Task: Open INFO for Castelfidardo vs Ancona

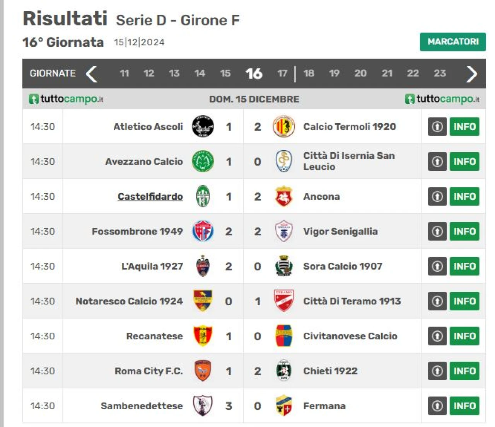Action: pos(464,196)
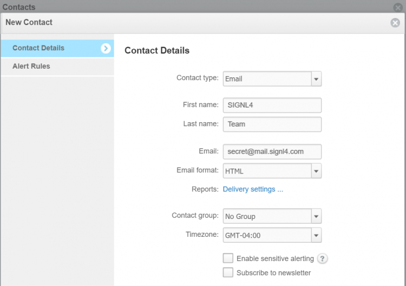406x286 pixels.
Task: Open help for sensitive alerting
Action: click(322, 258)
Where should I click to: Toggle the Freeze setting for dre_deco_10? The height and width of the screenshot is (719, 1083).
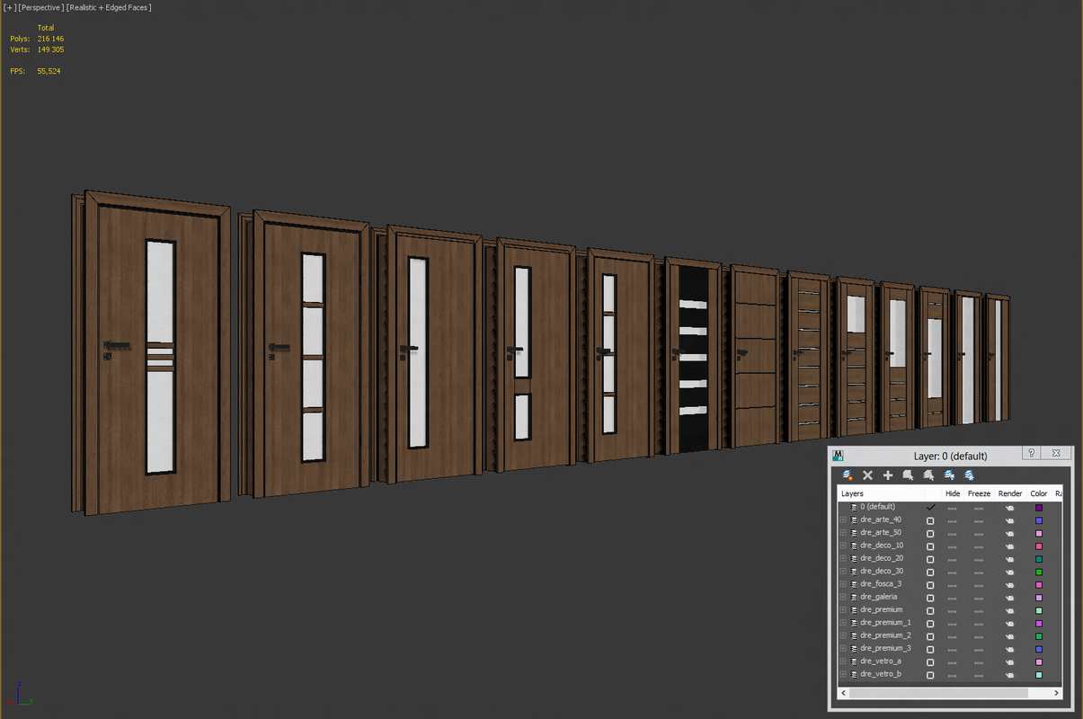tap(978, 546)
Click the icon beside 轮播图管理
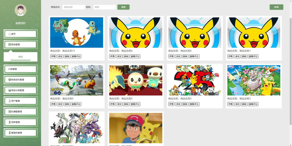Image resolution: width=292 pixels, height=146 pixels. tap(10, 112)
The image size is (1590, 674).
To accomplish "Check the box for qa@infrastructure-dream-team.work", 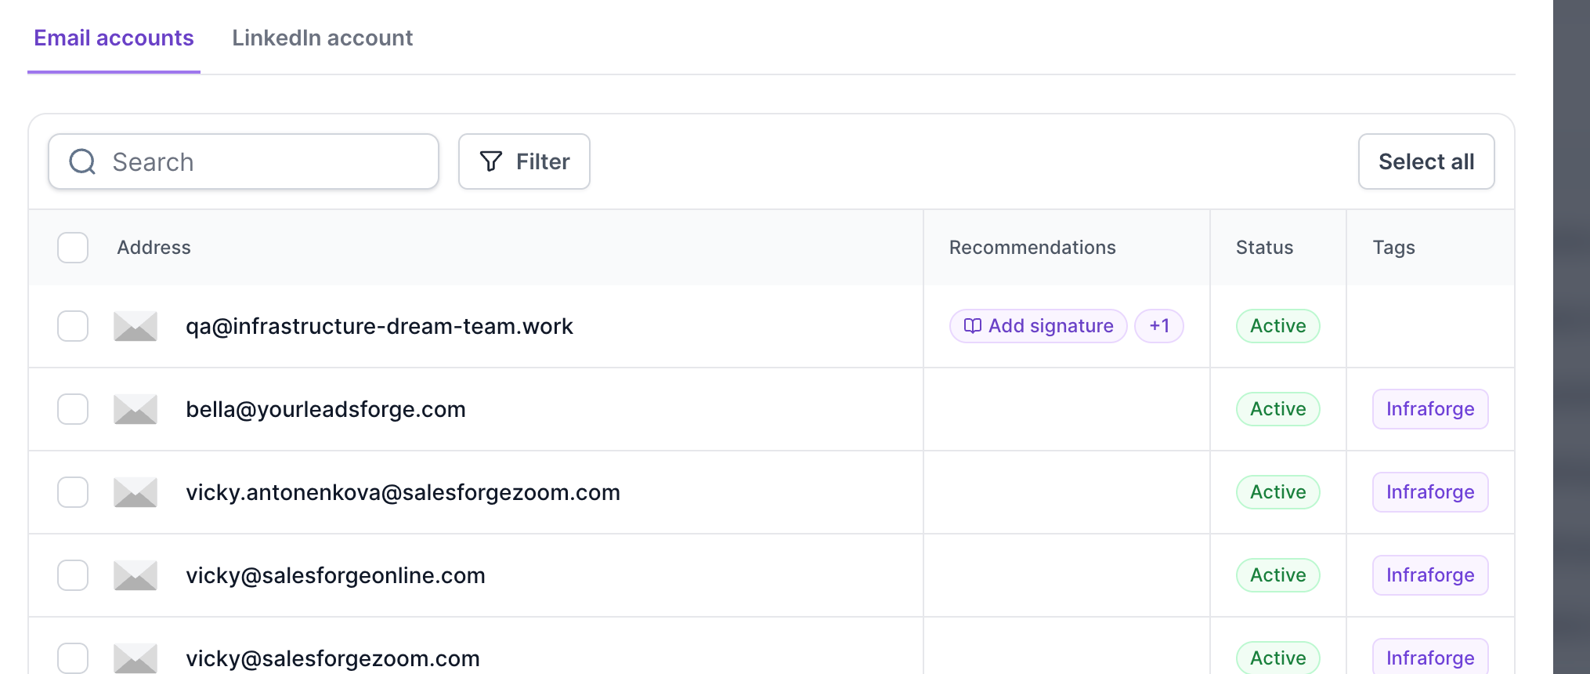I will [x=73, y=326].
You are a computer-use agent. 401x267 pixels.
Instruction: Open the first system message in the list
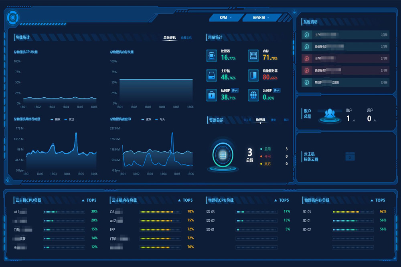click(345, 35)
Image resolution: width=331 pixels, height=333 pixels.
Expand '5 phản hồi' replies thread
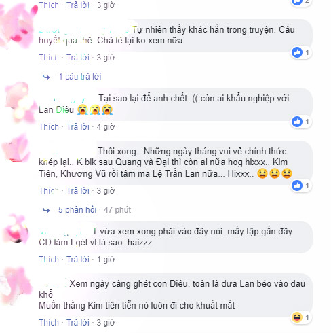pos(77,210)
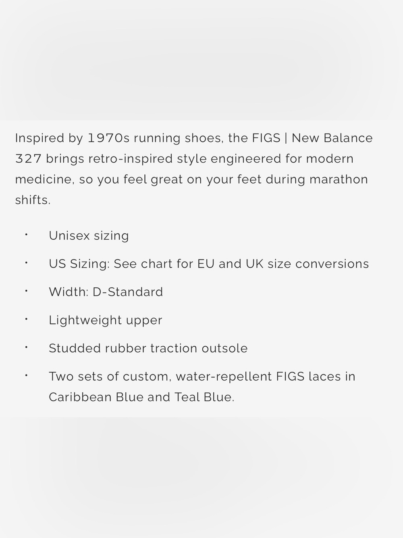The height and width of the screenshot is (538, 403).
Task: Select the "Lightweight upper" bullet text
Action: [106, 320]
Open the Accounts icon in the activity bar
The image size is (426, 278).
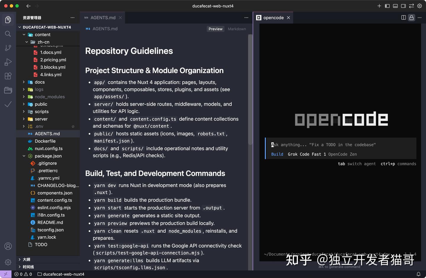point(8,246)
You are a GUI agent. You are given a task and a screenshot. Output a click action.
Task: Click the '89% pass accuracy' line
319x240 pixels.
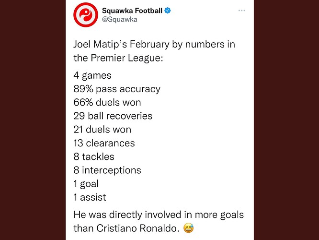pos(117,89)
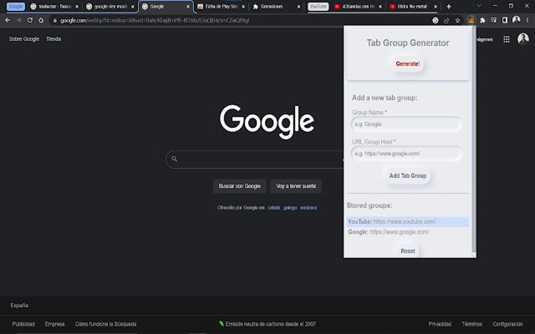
========================================================================
Work instruction
Copy all lines from the listing that contain "agent".

Expected output
You are a computer-use agent. 401x267 pixels.
You are a GUI agent. You are given a task and a screenshot. Output a click action.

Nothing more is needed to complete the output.